W ostatniej kolejce rozgrywek Łada 1945 Biłgoraj pokonała na własnym stadionie Omegę Stary Zamość i dzięki potknięciu Tanwi Majdan Stary na swoim stadionie wywalczyła sobie miejsce na podium
Sobotni mecz w Biłgoraju zapowiadał się jako hit kolejki. I nie zawiódł, bo miejscowi kibice zobaczyli w nim aż pięć bramek. Wynik spotkania otworzył już w 21 minucie Aleksei Goncharevich skutecznie egzekwując rzut karny. Jednak trzy minuty później na 1:1 trafił Łukasz Bubeła i do przerwy był remis.
Po zmianie stron do siatki trafiali już tylko gospodarze. W 57 minucie gola zdobył Dominik Skubisz, a chwilę później drugi rzut karny na bramkę zamienił Goncharevich. Natomiast w samej końcówce wynik meczu ustalił Jakub Kołodziej.

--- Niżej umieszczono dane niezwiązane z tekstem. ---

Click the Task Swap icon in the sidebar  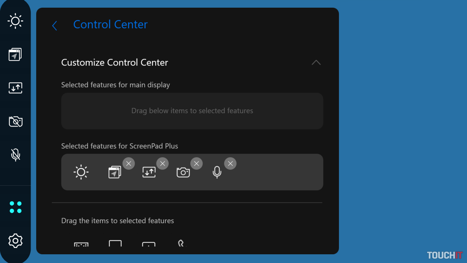click(x=15, y=88)
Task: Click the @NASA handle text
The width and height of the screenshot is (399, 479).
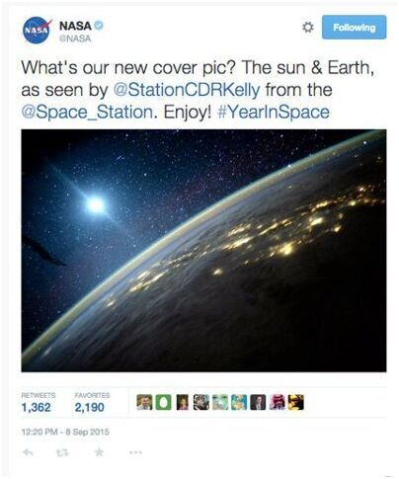Action: click(75, 39)
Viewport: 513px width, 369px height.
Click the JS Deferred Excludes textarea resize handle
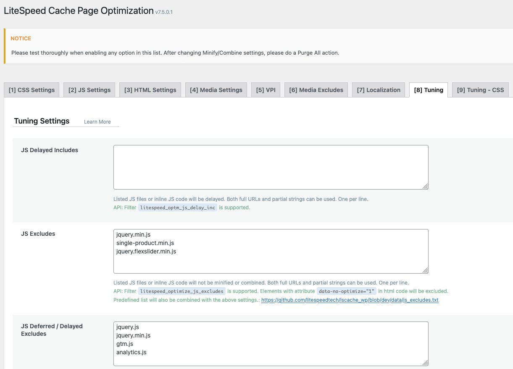[x=425, y=363]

– Dla nas to co najważniejsze w tym sezonie zakończyło się tydzień temu, bo wygraliśmy wówczas ligę. Do Biłgoraja przyjechaliśmy z zamiarem pokazania się z jak najlepszej strony, bez żadnej presji i zamiarem dokończenia udanych dla nas rozgrywek – mówi Paweł Lewandowski, trener Omegi. – Nikt nie rozpacza, że przegraliśmy ten mecz, bo stawką tego starcia był w zasadzie jedynie prestiż. Warunki pogodowe były trudne, a do tego popełniliśmy dwa katastrofalne błędy. Mam tu na myśli rzuty karne dla przeciwników. Gdyby nie to, myślę, że mecz mógłby zakończyć się innym wynikiem. Liga się skończyła i tabela jest wiążąca. Nie wyobrażam sobie, żeby coś w tej kwestii się jeszcze miałoby zmienić, szczególnie po zakończeniu rozgrywek – dodaje szkoleniowiec ekipy ze Starego Zamościa.
Dzięki sobotniej wygranej Łada rzutem na taśmę zajęła miejsce na najniższym stopniu podium, bo niespodziewanie punkty na swoim stadionie straciła Tanew Majdan Stary przegrywając z Granicą Lubycza Królewska. – Szczerze mówiąc żadne to dla nas pocieszenie, że kończymy ligę na podium, ale nie sposób nie cieszyć się z postawy drużyny w rundzie wiosennej – przyznaje Jarosław Czarniecki, trener Łady – Wiosną spisywaliśmy się bardzo dobrze i gdyby nie przegrana z Pogonią 96 Łaszczówka, remis w Mirczu z Andorią i porażka z Błękitnymi Obsza to byłoby jeszcze lepiej. Niemniej jednak druga część sezonu była dla nas bardzo dobra, a mecz z Omegą był doskonałym jej podsumowaniem. Idziemy w dobrym kierunku i nie ukrywamy, że interesuje nas powrót do czwartej lig. Jeśli będziemy solidnie trenować, jak ma to miejsce obecnie, to uda nam się osiągnąć zamierzony cel. W sporcie, a szczególnie piłce nożnej trzeba być bowiem cierpliwym – dodaje szkoleniowiec drużyny z Biłgoraja.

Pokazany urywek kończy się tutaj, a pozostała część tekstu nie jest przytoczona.